このような両者の認識のギャップを埋めるため、当事業所のような支援機関が間に入り、ご本人の体調や状況などを理解していただけるよう説明を行いながら、業務を行う上で必要な配慮事項などを助言させていただくことも、一つの解決策かと思います。
また、当事者に関しても、復職してからも自分の心身の状態にしっかりと目を向ける姿勢を忘れないようにお話をいたします。休職による遅れを取り戻そうとして仕事をこなすことに必死になりすぎてしまったりして、自分に必要以上のプレッシャーをかけてしまう当事者は少なくありません。
プレッシャーをかけたり焦りを感じてしまうことも当然のことだと思います。しかし、結果的に再発してしまってはいけませんので焦らず、自分の体調に耳を傾けるようにしてもらいたち思います。ときには第三者の目を活用することで自分では気づくことができなかった状態を認識するきっかけにすることができます。

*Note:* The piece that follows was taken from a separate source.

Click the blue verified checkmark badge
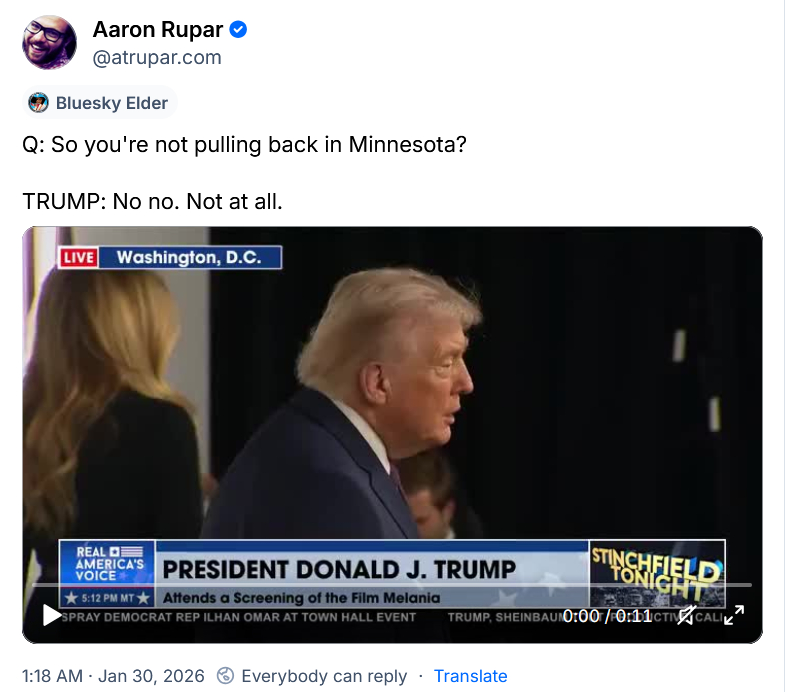Screen dimensions: 795x692 tap(238, 29)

−とても大切なことだと改めて気づきました。やはり、近年は精神疾患の罹患者は増えているのでしょうか。
槇原氏:はい。年々、メンタル疾患を発症する方は増えていますし、再発してしまう方も少なくありません。精神疾患の回復は、一足飛びではなく、少しずつ段階を経て進んでいくものであり、時間がかかることもあります。そのため、治療やリワークプログラムにより健康な状態になったとしても、自身の健康状態を把握し、普段から気を配ることを忘れないでほしいと思います。
また、発達障がいを由来とした二次障がいとしてメンタル疾患を発症した方も多いと感じています。どうしても特性により周囲とのギャップにしんどくなってしまうことが理由のひとつに挙げられます。

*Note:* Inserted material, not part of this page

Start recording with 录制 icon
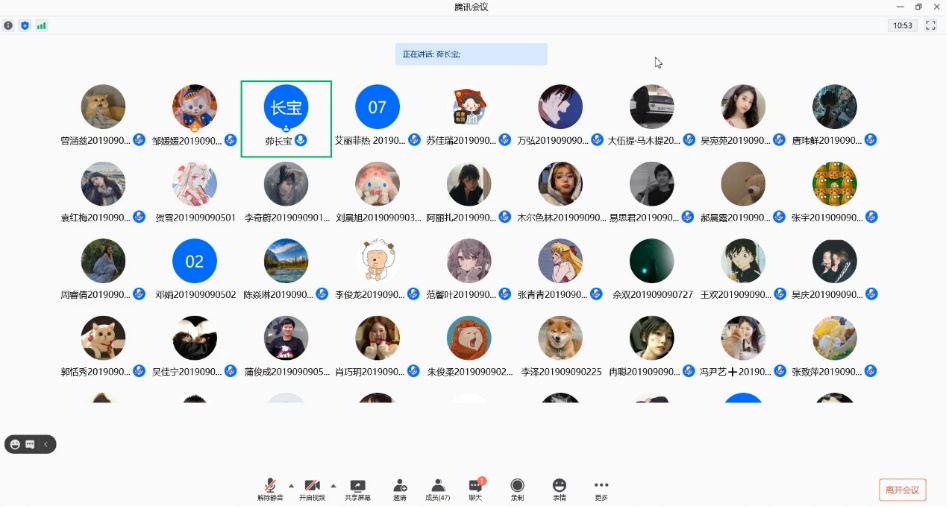 pos(517,487)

当法人では就労移行支援事業を通じて得たこれまでの経験から「診断名にとらわれない支援」という考え方を大切にしています。どうしても診断名だけで一括りにされやすいために、実は本人に適した支援や配慮が受けられないといったことが起こりがちです。障がい特性や症状にはグラデーションがありますので、表面的な診断名にとらわれず、アセスメントを通してご本人の特性や環境との相性を見極め、適切な支援や配慮につなげていくことが、社会復帰に向けた支援として重要だと考えています。
−こころのリワークセンター大阪本町の利用方法について教えてください。
槇原氏:当センターは福祉サービスとしてご利用していただけます。
サービスの利用に必要となる福祉サービス受給者証の発行には掛かりつけの主治医の意見書をもとに最寄りの役所にある障がい者福祉課で手続きを行なってください。
先ほどもご質問にお答えしましたが、企業担当者からのご相談も受け付けております。福祉サービスになりますので、当事者が主体的に手続きなどを行なっていただくのですが、早い段階で企業が関わっていただけると、復職へのロードマップも描きやすくなると思います。
−ありがとうございます。では最後に、現在休職中の方と企業担当者にひとことずついただけますでしょうか。
槇原氏:はい。まず休職者の方にお話させていただきます。
現在とても辛い状況にある方もいらっしゃると思います。我々のセンターではこれまでの経験や医学的知見から、じっくり自分の人生や思いなどを見つめ直すことや、他者との交流の中で様々な気づきを得ることができる場を提供しております。福祉と聞いてハードルが高いと感じこともあると思いますが、今の自分が大変だ、乗り越えたいと感じているのであれば、まずは気軽にご連絡いただければと思います。
続いて企業の休職・復職担当者の方にお話させていただければと思います。
メメンタルに不調を抱える従業員と向き合う中で、担当者としてご負担やご不安を感じられる場面もあるかと思います。企業だけで解決が難しいケースも多いと思います。そのようなときに我々の専門的な視点を加えてもらうことで最良の方法を一緒に導き出すことができると思いますので、ぜひご連絡をお待ちしています。
−槇原さん、本日はたくさんのお話をお聞かせいただきまして本当にありがとうございました。